◆ Challenge ◆
Turn the records starting at the line that contains "Where should I click to: Toggle" and ending at the line that contains "coord(139,218)" into a Markdown table with the columns Number and Line. Give each line its own numbered row, and leave out blank lines.

◆ Data rows ◆
-- START --
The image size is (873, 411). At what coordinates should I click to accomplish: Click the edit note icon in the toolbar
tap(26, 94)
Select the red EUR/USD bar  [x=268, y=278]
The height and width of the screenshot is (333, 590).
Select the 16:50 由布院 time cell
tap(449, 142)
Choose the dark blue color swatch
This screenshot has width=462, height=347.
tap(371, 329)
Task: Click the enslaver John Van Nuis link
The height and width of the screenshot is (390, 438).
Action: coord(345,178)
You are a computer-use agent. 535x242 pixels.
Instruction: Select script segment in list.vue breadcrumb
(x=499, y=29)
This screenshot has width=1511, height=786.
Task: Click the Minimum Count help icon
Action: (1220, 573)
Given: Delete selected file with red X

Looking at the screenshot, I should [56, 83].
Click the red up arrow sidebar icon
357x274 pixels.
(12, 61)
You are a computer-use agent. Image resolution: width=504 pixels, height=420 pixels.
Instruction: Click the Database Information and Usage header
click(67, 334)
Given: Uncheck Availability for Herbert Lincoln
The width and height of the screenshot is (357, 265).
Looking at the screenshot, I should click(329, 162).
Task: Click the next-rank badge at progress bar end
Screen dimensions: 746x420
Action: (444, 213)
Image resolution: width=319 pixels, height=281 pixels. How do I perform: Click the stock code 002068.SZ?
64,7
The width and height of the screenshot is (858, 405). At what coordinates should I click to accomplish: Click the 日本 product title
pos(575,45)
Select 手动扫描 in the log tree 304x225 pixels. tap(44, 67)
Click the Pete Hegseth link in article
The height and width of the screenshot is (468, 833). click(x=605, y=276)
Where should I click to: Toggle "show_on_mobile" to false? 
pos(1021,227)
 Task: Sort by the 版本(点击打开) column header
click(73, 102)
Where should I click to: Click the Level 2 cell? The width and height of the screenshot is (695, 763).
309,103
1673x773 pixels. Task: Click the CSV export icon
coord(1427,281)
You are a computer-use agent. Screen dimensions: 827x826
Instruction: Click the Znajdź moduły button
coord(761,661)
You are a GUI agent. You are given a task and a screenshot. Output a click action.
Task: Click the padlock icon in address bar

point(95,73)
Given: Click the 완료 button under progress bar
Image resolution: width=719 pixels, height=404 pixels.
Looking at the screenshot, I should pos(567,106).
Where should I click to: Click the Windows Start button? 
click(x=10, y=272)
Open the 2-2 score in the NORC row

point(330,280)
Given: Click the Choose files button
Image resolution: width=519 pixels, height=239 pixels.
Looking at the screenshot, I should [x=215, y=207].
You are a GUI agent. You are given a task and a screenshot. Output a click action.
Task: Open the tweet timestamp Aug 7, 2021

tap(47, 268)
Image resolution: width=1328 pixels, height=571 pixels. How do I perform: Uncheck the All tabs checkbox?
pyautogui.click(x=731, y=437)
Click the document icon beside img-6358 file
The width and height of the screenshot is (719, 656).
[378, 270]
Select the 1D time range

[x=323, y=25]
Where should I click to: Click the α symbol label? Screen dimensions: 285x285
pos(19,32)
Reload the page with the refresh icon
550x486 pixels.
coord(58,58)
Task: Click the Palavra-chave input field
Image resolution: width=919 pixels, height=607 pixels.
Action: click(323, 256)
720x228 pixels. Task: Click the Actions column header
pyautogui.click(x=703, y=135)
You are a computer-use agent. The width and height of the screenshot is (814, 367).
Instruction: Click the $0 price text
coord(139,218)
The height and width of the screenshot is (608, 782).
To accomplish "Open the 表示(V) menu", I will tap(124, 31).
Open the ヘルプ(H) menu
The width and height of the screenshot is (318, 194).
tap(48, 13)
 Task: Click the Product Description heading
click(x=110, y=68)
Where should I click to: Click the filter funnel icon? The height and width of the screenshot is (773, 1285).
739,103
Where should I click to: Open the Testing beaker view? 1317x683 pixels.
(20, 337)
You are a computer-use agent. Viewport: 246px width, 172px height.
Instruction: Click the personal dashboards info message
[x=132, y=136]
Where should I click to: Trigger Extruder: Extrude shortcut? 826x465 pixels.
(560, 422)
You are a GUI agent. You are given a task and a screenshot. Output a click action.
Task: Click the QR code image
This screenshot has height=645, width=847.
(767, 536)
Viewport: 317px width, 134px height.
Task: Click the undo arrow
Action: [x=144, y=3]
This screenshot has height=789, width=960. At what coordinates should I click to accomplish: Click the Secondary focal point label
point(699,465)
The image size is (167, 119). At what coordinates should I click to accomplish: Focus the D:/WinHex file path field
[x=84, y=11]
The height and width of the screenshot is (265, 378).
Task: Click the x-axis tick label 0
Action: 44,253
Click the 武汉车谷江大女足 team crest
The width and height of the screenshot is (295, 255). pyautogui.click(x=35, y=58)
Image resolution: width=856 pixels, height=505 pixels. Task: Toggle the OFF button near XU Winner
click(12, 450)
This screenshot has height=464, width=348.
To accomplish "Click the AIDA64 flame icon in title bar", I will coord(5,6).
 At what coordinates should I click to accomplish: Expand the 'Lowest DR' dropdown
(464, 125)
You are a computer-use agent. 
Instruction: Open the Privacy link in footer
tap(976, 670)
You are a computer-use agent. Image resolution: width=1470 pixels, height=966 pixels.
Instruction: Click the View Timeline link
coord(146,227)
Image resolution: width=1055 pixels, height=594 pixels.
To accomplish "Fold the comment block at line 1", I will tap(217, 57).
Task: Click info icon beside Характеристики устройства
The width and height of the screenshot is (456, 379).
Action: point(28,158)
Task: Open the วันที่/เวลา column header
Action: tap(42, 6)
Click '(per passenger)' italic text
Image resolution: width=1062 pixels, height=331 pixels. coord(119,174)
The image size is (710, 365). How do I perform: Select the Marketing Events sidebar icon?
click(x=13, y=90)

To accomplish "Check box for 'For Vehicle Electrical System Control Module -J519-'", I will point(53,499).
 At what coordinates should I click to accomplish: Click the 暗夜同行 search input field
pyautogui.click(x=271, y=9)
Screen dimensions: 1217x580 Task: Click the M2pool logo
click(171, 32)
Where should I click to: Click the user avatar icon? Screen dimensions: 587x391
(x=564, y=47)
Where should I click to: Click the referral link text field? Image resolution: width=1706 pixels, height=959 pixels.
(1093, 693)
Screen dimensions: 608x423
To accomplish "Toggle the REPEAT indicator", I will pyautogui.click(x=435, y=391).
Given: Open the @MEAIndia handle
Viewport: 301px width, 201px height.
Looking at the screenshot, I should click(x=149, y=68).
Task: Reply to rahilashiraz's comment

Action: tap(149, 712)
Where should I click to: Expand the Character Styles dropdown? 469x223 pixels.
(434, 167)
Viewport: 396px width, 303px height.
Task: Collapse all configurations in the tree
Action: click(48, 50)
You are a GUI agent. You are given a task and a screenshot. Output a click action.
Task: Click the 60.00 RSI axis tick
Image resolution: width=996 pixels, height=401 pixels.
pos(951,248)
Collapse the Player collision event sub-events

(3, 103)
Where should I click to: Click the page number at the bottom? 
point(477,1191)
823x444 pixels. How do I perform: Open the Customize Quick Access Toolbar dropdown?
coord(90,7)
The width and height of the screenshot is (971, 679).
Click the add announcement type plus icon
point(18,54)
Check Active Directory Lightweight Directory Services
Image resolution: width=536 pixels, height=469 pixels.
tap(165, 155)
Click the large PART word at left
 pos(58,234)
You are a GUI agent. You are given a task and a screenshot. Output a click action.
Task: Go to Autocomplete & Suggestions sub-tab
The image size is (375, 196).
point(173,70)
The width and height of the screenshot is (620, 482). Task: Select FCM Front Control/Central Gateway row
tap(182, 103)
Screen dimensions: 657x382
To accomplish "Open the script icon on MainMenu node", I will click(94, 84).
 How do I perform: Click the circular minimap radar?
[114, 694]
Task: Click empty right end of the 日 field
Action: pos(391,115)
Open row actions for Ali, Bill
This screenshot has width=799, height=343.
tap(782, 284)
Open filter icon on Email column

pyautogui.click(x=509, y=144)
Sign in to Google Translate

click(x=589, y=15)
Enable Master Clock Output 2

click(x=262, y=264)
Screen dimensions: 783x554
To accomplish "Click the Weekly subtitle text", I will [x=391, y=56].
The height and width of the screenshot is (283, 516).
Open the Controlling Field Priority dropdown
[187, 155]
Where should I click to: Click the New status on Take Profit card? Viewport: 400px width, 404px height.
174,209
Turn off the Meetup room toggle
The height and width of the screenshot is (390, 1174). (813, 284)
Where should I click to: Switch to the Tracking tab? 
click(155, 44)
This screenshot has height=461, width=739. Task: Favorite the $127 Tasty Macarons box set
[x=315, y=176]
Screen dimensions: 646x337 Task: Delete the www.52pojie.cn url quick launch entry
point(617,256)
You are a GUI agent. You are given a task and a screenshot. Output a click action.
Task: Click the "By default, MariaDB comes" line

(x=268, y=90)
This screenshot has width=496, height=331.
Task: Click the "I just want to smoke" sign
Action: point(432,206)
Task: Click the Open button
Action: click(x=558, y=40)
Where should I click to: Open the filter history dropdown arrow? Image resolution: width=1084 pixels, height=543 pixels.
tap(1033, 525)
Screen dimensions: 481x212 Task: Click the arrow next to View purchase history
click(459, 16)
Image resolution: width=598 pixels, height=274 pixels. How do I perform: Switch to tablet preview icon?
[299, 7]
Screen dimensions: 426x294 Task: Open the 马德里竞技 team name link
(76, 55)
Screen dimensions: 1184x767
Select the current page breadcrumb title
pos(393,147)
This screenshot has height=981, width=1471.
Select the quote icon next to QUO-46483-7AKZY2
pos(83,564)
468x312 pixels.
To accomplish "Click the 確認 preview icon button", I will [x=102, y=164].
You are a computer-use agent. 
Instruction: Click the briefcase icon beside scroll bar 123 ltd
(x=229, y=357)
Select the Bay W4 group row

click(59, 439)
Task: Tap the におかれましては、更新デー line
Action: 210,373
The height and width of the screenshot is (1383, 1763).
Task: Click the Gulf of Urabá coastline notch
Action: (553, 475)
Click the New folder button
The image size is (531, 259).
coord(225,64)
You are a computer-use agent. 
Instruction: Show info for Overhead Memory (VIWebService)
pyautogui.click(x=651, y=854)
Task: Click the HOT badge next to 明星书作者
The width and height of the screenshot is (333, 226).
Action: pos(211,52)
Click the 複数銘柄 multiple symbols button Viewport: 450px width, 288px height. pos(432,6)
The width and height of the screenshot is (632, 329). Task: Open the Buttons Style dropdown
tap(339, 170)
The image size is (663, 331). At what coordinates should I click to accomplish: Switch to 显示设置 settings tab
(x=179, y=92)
-- END --
◆ Answer to this exercise ◆
| Number | Line |
|---|---|
| 1 | Where should I click to: Toggle "show_on_mobile" to false?  |
| 2 | pos(1021,227) |
| 3 |  Task: Sort by the 版本(点击打开) column header |
| 4 | click(73, 102) |
| 5 | Where should I click to: Click the Level 2 cell? The width and height of the screenshot is (695, 763). |
| 6 | 309,103 |
| 7 | 1673x773 pixels. Task: Click the CSV export icon |
| 8 | coord(1427,281) |
| 9 | You are a computer-use agent. Screen dimensions: 827x826 |
| 10 | Instruction: Click the Znajdź moduły button |
| 11 | coord(761,661) |
| 12 | You are a GUI agent. You are given a task and a screenshot. Output a click action. |
| 13 | Task: Click the padlock icon in address bar |
| 14 | point(95,73) |
| 15 | Given: Click the 완료 button under progress bar |
| 16 | Image resolution: width=719 pixels, height=404 pixels. |
| 17 | Looking at the screenshot, I should pos(567,106). |
| 18 | Where should I click to: Click the Windows Start button?  |
| 19 | click(x=10, y=272) |
| 20 | Open the 2-2 score in the NORC row |
| 21 | point(330,280) |
| 22 | Given: Click the Choose files button |
| 23 | Image resolution: width=519 pixels, height=239 pixels. |
| 24 | Looking at the screenshot, I should [x=215, y=207]. |
| 25 | You are a GUI agent. You are given a task and a screenshot. Output a click action. |
| 26 | Task: Open the tweet timestamp Aug 7, 2021 |
| 27 | tap(47, 268) |
| 28 | Image resolution: width=1328 pixels, height=571 pixels. How do I perform: Uncheck the All tabs checkbox? |
| 29 | pyautogui.click(x=731, y=437) |
| 30 | Click the document icon beside img-6358 file |
| 31 | The width and height of the screenshot is (719, 656). |
| 32 | [378, 270] |
| 33 | Select the 1D time range |
| 34 | [x=323, y=25] |
| 35 | Where should I click to: Click the α symbol label? Screen dimensions: 285x285 |
| 36 | pos(19,32) |
| 37 | Reload the page with the refresh icon |
| 38 | 550x486 pixels. |
| 39 | coord(58,58) |
| 40 | Task: Click the Palavra-chave input field |
| 41 | Image resolution: width=919 pixels, height=607 pixels. |
| 42 | Action: click(323, 256) |
| 43 | 720x228 pixels. Task: Click the Actions column header |
| 44 | pyautogui.click(x=703, y=135) |
| 45 | You are a computer-use agent. The width and height of the screenshot is (814, 367). |
| 46 | Instruction: Click the $0 price text |
| 47 | coord(139,218) |